Congested Assembly Street is one of the unfriendly spots in the city center. Consultants are helping Columbia leaders come up with ways to draw more people downtown with better uses of public spaces.
Congested Assembly Street is one of the unfriendly spots in the city center. Consultants are helping Columbia leaders come up with ways to draw more people downtown with better uses of public spaces. FILE PHOTOGRAPH

Consultants are working with city leaders to devise ways to make the city center more vibrant, even quirky, to keep a broader range of people more engaged with downtown Columbia.

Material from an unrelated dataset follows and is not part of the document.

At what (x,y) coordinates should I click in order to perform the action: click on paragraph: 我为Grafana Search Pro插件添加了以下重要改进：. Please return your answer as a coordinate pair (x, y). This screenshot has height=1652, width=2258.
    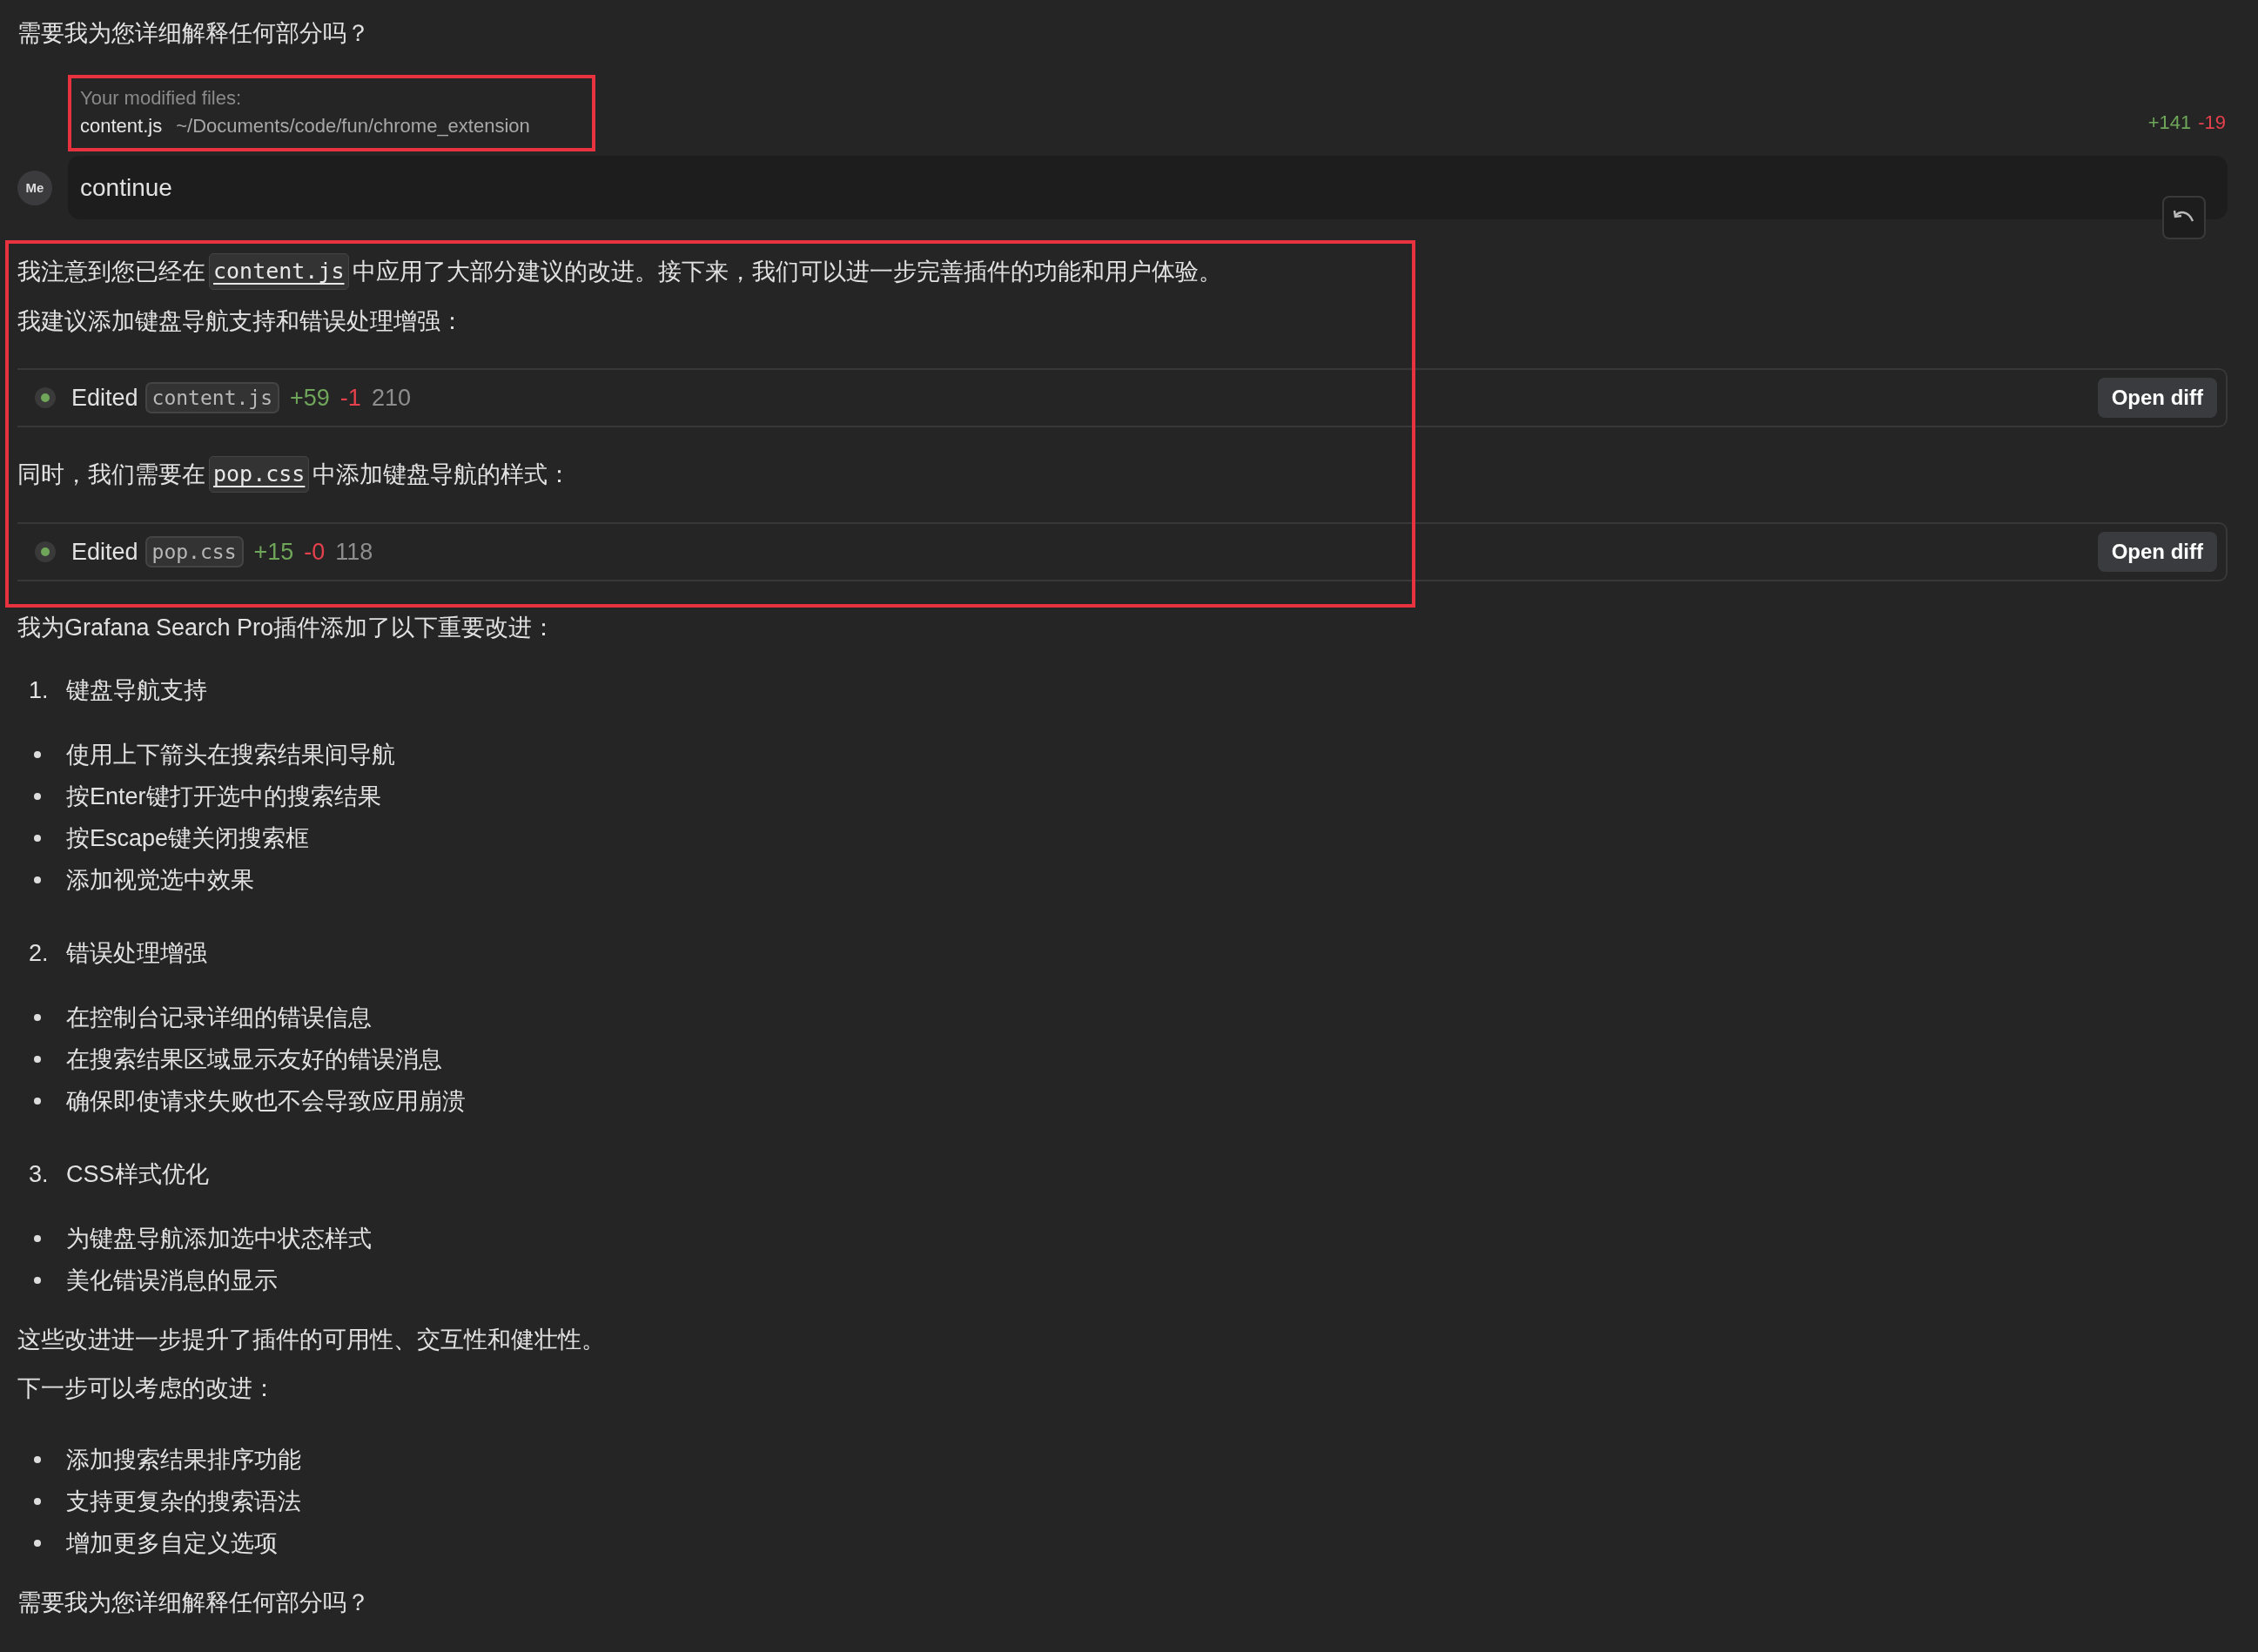
    Looking at the image, I should click on (287, 628).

“This is about keeping people on Main longer and falling in love with it,” Celsa Dockstader, a Gehl Studio consultant, told Columbia politicians and city department heads Thursday.

Some of the ideas include creating a “Blue Boulevard” to get residents and visitors to walk more safely from the State House to the Congaree River, using mimes to draw attention to dangerous intersections or having book-themed play areas at the county library.

“How can we find spaces for an 8-year-old and an 80-year-old?” Gehl project manager Geoff Dyck asked a small group that included Mayor Steve Benjamin meeting at the First Citizens Cafe in the heart of the central business district.

The scatterbox of ideas is to be refined into a handful of doable projects within a couple of months, Dyck said. “We don’t have fully formed ideas yet. We want to zero in on this.”

Thursday’s meeting with government officials is part of an evaluation by Copenhagen-based Gehl that began in September with listening sessions, workshops, surveys, impromptu street meetings with pedestrians employing 50 volunteers as well as visits to downtown events such as the outdoor Soda City market on Saturdays, Dyck said.

Gehl was hired by the Central Carolina Community Foundation using a $135,000 award from the Knight Foundation, said JoAnn Turnquist, the foundation’s president. Foundation official David Laird told the gathering that the goal is “to reimagine what our urban core could be.”

Dyck said Gehl has done similar exercises in Charlotte; Columbus, Ohio; Lexington, Ky.; Philadelphia; New York City; Denver; and San Jose, Calif., among other urban centers.

Organizers are still talking to residents and visitors.

“They’re trying to bring some of that social street ambiance to a car-dominated culture,” said Michael Juras, a Columbia-area resident who was on Main Street Thursday evening during a First Thursday event. He had stopped at a display of the ideas being mulled by the consultants.

“The only question now is what sort of retrofit we meed here for the millennials,” Juras said.

Other ideas discussed Thursday, none of which are finalized or funded, are:

▪  Making the State House grounds more usable for ongoing events such as occasional movie nights or inviting ethnic restaurants in the metro area to set up food kiosks for a day.

▪  Creating health- and African-American history-themed blocks along Lady Street focusing on the cluster of fitness businesses and historic black landmarks that dot the area. Each themed area would be accented with signs and eye-grabbing displays.

▪  Having pockets of events that are close to each other. The idea is to lure pedestrians to walk from one activity to another, an approach that Dyck calls “breadcrumbs” to attract pedestrians to spend more time in the city center.

▪  Widening the median on Assembly Street and changing its use from a crosswalk stopping point to a place for a range of activities. Dyck said a one-day snapshot on a Saturday in November found that nearly 1,000 pedestrians jaywalked across Assembly Street near the library. “More people are jaywalking than crossing with the lights,” he said of the 2-to-1 ratio that volunteers tabulated.